「永遠の武士道」研究所所長 多久善郎ブログ

著書『先哲に学ぶ行動哲学』『永遠の武士道』『維新のこころ』並びに武士道、陽明学、明治維新史、人物論及び最近の論策を紹介。

済々黌先輩英霊列伝⑭前川義張「輸送船団の援護を命じられ、ニューギニア・ウエワク上空にて敵大編隊を迎え撃つ」

2021-01-19 16:17:25 | 続『永遠の武士道』済々黌英霊篇
済々黌上空に飛来し別れを告げて戦地へ赴く
前川 義張(まえかわ よしはる)S14卒
「輸送船団の援護を命じられ、ニューギニア・ウエワク上空にて敵大編隊を迎え撃つ」   

 前川義張は熊本市本山町に生まれた。文才があり幼稚園当時作った詩が北原白秋選で入賞している。それは「あさ がっこうの ごじゅぎょう はじまってる、おにわが ひろいな、おこえがしないな、ほほ おつきさま まだでてる、あさのおつきさま しろいなあ」と言う作品である。済々黌時代の友人によると「心優しい思いやりの深い反面、また度胸の据った大胆な行動の持主であった。」と言う。

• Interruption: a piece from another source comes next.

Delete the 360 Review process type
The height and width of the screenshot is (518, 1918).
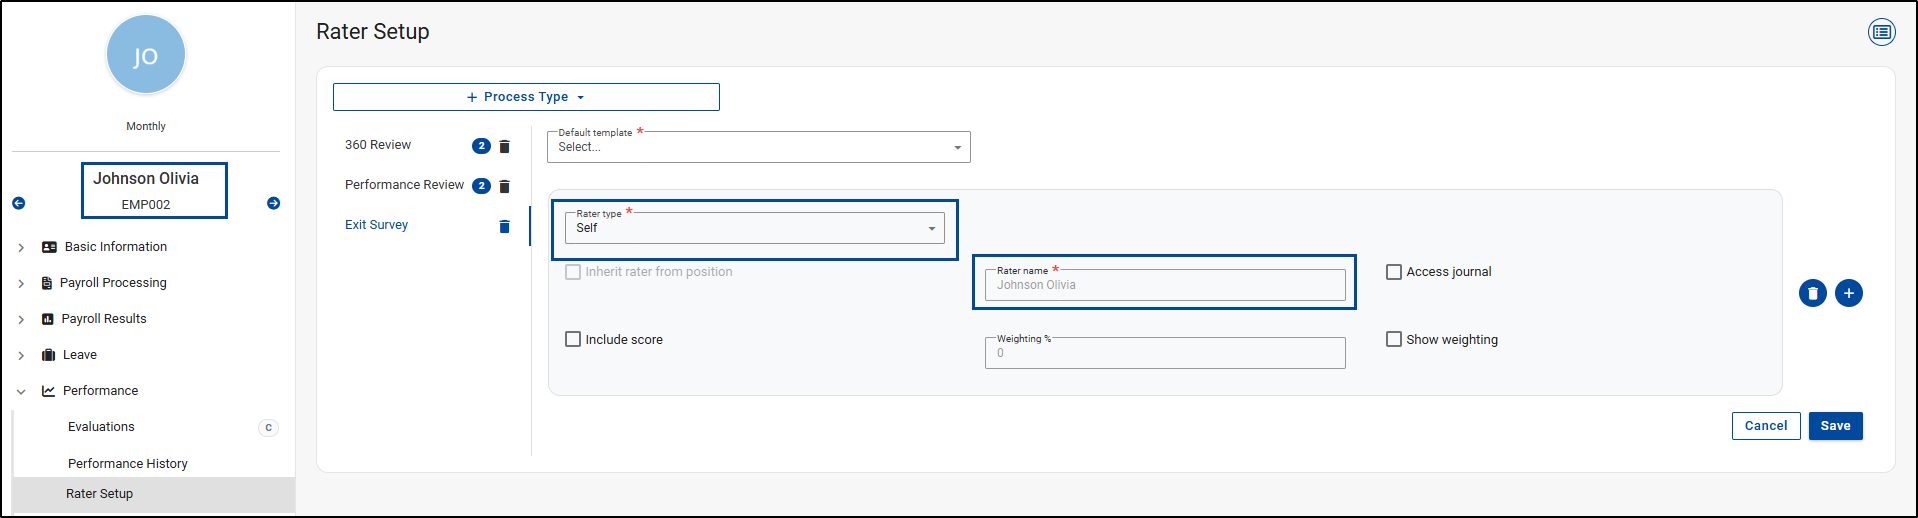504,146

 済々黌から航空士官学校(55期生)に進んだ。剣道が強く区隊で一・二を争う腕前だった。その剣風は実に悠揚せまらざるもので、小手とか胴などの小細工はせず遠く離れて剣を構え、一寸の隙を発見するや疾風の如く飛んで大上段から面を取るもので、実に綺麗な剣さばきに映ったと言う。入学当時自己紹介の時日頃無口な前川が「熊本県立中学済々黌」と実に堂々と言ったのが大変印象的だったそうだ。剣道が強くかつ明朗で人を疑う事を知らない素直な性格で、その誠実な態度には区隊内で無法松とのあだ名があった者も一目置かざるをえなかったと言う。

 ある時、区隊の者数人で自習室で雑談をしている時に話が陸大や参謀の事に迄及んだ時、前川は「俺は卒業して陸軍少尉になればそれでいいんだ。それ以上は必要ない。」とボソッと述べたと言う、既に期するのものがあったのかも知れない。兵科志願の際最初から航空(戦闘)を志願し、待望の戦闘分科に進んだ。卒業後一〇一教育飛行聯隊に補せられ福島県原の町に於て戦技の訓練に励むと共に教官として後進の教育に当たった。
 
 昭和18年西部軍地区の防空に任じていたが、十月にニューギニアのウエワクの飛行248戦隊に転任を命じられた。ニューギニアに出征するに当たり、10月20日、前川は戦闘機を駆って済々黌と実家を上空より訪問、幾度も超低空まで降下し、その後、翼を左右に振りながら空の彼方に消えて行った、と御母堂が回想されている。

 ニューギニア島東部北岸にあるウエワクには当時ニューギニアで最大となるわが軍の航空基地があった。同戦隊は11月6日のマザブ飛行場群への攻撃を皮切りにマーカム・ラム地区の航空撃滅戦、ポポイ・フィンシハーヘンの敵上陸部隊攻撃、船団掩護、或は遊撃戦と相次ぐ戦闘に力戦奮闘、一か月にして空中勤務者は半減、可動機数は三割に減少した。

 12月21日、前川大尉の戦闘隊は、ウエワクに入港し軍需品の揚陸作業を開始したわが輸送船団の掩護を命じられた。22日早朝、敵の戦闘機・爆撃機連合が大挙して来襲、それを邀撃して無事に任務を果たしたが、前川大尉はその戦闘に於て散華した。